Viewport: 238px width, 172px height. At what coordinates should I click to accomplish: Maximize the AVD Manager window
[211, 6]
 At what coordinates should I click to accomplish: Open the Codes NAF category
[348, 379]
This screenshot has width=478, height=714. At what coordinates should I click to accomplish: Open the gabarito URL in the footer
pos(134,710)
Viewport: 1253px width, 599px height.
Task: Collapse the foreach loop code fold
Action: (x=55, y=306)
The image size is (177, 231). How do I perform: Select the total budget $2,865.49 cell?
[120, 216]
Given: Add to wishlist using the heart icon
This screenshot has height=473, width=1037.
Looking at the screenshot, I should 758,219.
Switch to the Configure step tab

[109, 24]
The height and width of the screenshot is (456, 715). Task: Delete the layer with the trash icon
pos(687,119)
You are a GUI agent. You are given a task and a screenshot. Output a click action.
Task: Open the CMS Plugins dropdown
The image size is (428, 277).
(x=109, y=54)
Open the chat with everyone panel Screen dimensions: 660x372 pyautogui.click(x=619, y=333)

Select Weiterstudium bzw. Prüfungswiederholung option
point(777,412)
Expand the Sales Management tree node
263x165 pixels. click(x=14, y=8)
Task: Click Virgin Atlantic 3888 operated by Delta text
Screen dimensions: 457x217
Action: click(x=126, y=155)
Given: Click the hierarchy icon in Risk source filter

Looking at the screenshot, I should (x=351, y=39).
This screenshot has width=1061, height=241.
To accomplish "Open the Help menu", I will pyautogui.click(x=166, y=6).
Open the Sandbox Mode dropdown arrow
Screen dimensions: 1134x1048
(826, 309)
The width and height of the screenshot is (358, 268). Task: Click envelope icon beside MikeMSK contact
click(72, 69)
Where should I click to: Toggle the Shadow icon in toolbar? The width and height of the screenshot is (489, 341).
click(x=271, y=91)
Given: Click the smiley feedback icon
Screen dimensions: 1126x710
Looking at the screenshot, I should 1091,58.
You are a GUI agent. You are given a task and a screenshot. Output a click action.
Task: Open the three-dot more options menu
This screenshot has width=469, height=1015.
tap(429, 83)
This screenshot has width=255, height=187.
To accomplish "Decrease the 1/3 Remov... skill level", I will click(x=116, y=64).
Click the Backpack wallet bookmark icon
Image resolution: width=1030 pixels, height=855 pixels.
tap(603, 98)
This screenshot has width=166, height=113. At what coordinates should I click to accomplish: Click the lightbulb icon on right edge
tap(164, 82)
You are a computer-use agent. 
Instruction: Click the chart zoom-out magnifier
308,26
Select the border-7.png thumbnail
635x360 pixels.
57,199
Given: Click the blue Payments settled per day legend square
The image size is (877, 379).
= = = =
Activity: Line by line, please copy the listing exactly.

Exercise output:
Viewport: 238px width, 172px height. At what coordinates should I click to accomplish: Maximize the AVD Manager window
[211, 6]
 At what coordinates should I click to accomplish: Open the Codes NAF category
[348, 379]
This screenshot has width=478, height=714. At what coordinates should I click to accomplish: Open the gabarito URL in the footer
pos(134,710)
Viewport: 1253px width, 599px height.
Task: Collapse the foreach loop code fold
Action: (x=55, y=306)
The image size is (177, 231). How do I perform: Select the total budget $2,865.49 cell?
[120, 216]
Given: Add to wishlist using the heart icon
This screenshot has height=473, width=1037.
Looking at the screenshot, I should 758,219.
Switch to the Configure step tab

[109, 24]
The height and width of the screenshot is (456, 715). Task: Delete the layer with the trash icon
pos(687,119)
You are a GUI agent. You are given a task and a screenshot. Output a click action.
Task: Open the CMS Plugins dropdown
The image size is (428, 277).
(x=109, y=54)
Open the chat with everyone panel Screen dimensions: 660x372 pyautogui.click(x=619, y=333)

Select Weiterstudium bzw. Prüfungswiederholung option
point(777,412)
Expand the Sales Management tree node
263x165 pixels. click(x=14, y=8)
Task: Click Virgin Atlantic 3888 operated by Delta text
Screen dimensions: 457x217
Action: click(x=126, y=155)
Given: Click the hierarchy icon in Risk source filter

Looking at the screenshot, I should (x=351, y=39).
This screenshot has width=1061, height=241.
To accomplish "Open the Help menu", I will pyautogui.click(x=166, y=6).
Open the Sandbox Mode dropdown arrow
Screen dimensions: 1134x1048
(826, 309)
The width and height of the screenshot is (358, 268). Task: Click envelope icon beside MikeMSK contact
click(72, 69)
Where should I click to: Toggle the Shadow icon in toolbar? The width and height of the screenshot is (489, 341).
click(x=271, y=91)
Given: Click the smiley feedback icon
Screen dimensions: 1126x710
Looking at the screenshot, I should 1091,58.
You are a GUI agent. You are given a task and a screenshot. Output a click action.
Task: Open the three-dot more options menu
This screenshot has width=469, height=1015.
tap(429, 83)
This screenshot has width=255, height=187.
To accomplish "Decrease the 1/3 Remov... skill level", I will click(x=116, y=64).
Click the Backpack wallet bookmark icon
Image resolution: width=1030 pixels, height=855 pixels.
tap(603, 98)
This screenshot has width=166, height=113. At what coordinates should I click to accomplish: Click the lightbulb icon on right edge
tap(164, 82)
You are a computer-use agent. 
Instruction: Click the chart zoom-out magnifier
308,26
Select the border-7.png thumbnail
635x360 pixels.
57,199
Given: Click the blue Payments settled per day legend square
The image size is (877, 379).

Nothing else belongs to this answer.